Kinshasa, 27 août 2025– En République démocratique du Congo, chaque polémique sur l’avancement d’un officier de police révèle les tensions entre perception publique et pratiques institutionnelles. Le cas récent de Junior Mbosso, accusé par certains internautes d’avoir « gravi trop vite les échelons », n’est que la partie visible d’un débat plus large. Car si les critiques ciblent son commissionnement en 2023, c’est surtout l’ascension de figures comme Nicole Ntumba Tshimanga, proche collaboratrice du ministre de l’Intérieur Jacquemain Shabani, qui interroge sur le fonctionnement réel de la hiérarchie policière.
Le faux procès fait à Mbosso
La controverse partie des réseaux sociaux repose sur une lecture hâtive. Junior Mbosso figure au fichier Alpha de la Police nationale congolaise en avril 2022 avec un matricule officiel. Pour certains, cela signifierait une entrée tardive dans la police et une montée fulgurante l’année suivante. Or, comme le rappellent les juristes, ces fichiers attestent d’un état de service, non d’une date d’intégration.
Surtout, la loi n° 13/013 du 1er juin 2013 encadre deux voies distinctes d’évolution : la promotion par ancienneté (souvent trois ans de grade) et le commissionnement, qui permet un avancement fonctionnel en six mois, renouvelable, pour répondre aux besoins du service. Autrement dit, juridiquement, rien ne distingue le cas Mbosso d’autres évolutions de carrière.
Ntumba Tshimanga, l’ascension qui questionne
L’attention se porte plutôt sur le parcours de Nicole Ntumba Tshimanga. Policière depuis plus d’une décennie, passée par l’Inspection générale et les Relations publiques, elle a rejoint l’Unité de protection des hautes personnalités et institutions (UPHPI) avant de devenir la responsable de la sécurité du Vice-Premier ministre et ministre de l’Intérieur, Jacquemain Shabani.
Des rumeurs l’ont même accusée d’avoir « enjambé » de commissaire principal au commissaire supérieur principal en quelques mois.

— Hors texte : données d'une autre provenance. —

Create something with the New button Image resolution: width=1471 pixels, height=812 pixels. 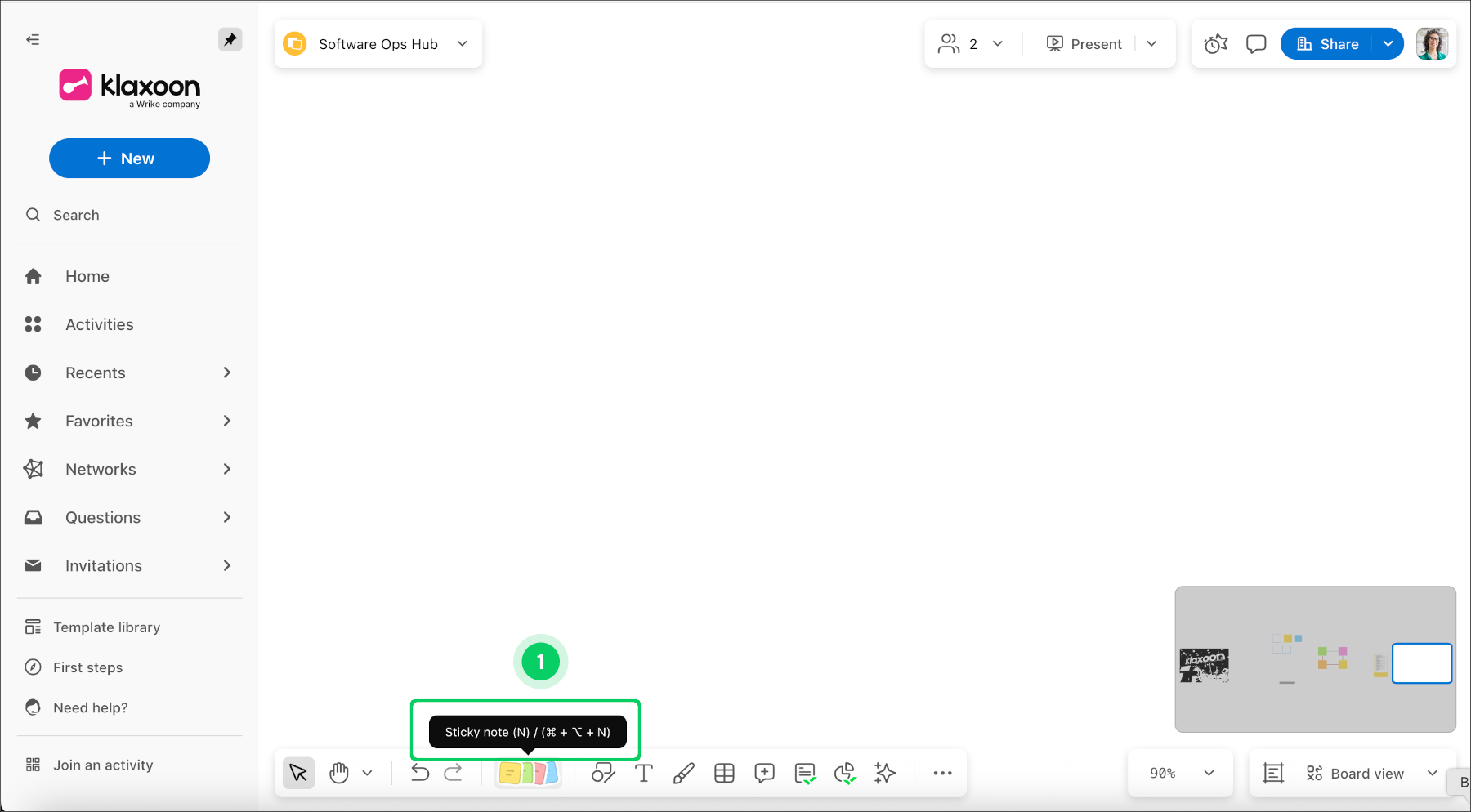[x=129, y=158]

Néanmoins, la rapidité de son ascension nourrit les soupçons dans l´opinion jusqu’à ces jours. Et d’ailleurs, les récentes mises en place au sein de la police nationale congolaise ont permis de lever toute équivoque lorsque Madame Ntumba s’est vue être nommée par une ordonnance présidentielle à son grade de Commissaire Supérieur Principal, obtenu jadis par commissionnement pour besoin des services.
Une pratique récurrente sous tous les ministres
Que ce soit sous l’ère de Boshab, Mova, Shadary, Kankonde, Daniel Aselo, Peter Kazadi hier ou de Jacquemain Shabani aujourd’hui, chaque ministre de l’Intérieur a utilisé les prérogatives que lui confère la loi pour valider les avancements proposés par le Commissariat Général pour besoin des services. Les décisions finales appartiennent au Président de la République, commandant suprême des Forces Armées, la seule autorité de nomination pour les grades des catégories A1, A2 et B. En ce que A1: Catégorie des Commissaires Divisionnaires, A2: Catégorie des Commissaires Supérieurs et B: Catégorie des Commissaires.
Mais dans l’opinion, ces promotions sont souvent perçues comme politiques, au-delà de leur base administrative.
Le parallèle Mbosso–Ntumba met en évidence un point : les débats publics marginalisent parfois des dossiers secondaires pour mieux ignorer les cas plus emblématiques, où le poids des réseaux et des allégeances semble jouer un rôle central.
Un débat à élargir
La vraie question n’est donc pas celle de savoir si tel ou tel policier a bénéficié d’un avancement rapide, mais plutôt de comprendre comment la souplesse des textes est utilisée. Le commissionnement est prévu par la loi, mais son usage répété et spectaculaire pose une question de gouvernance : la PNC avance-t-elle ses cadres sur la base du mérite et des besoins de service, ou selon la proximité avec l’autorité politique du moment ?
Tant que ce débat restera confiné aux polémiques individuelles, l’opinion risque de perdre de vue l’essentiel : l’équilibre fragile entre droit, pratique institutionnelle et influence politique, qui détermine, en coulisses, l’évolution de l’appareil sécuritaire congolais.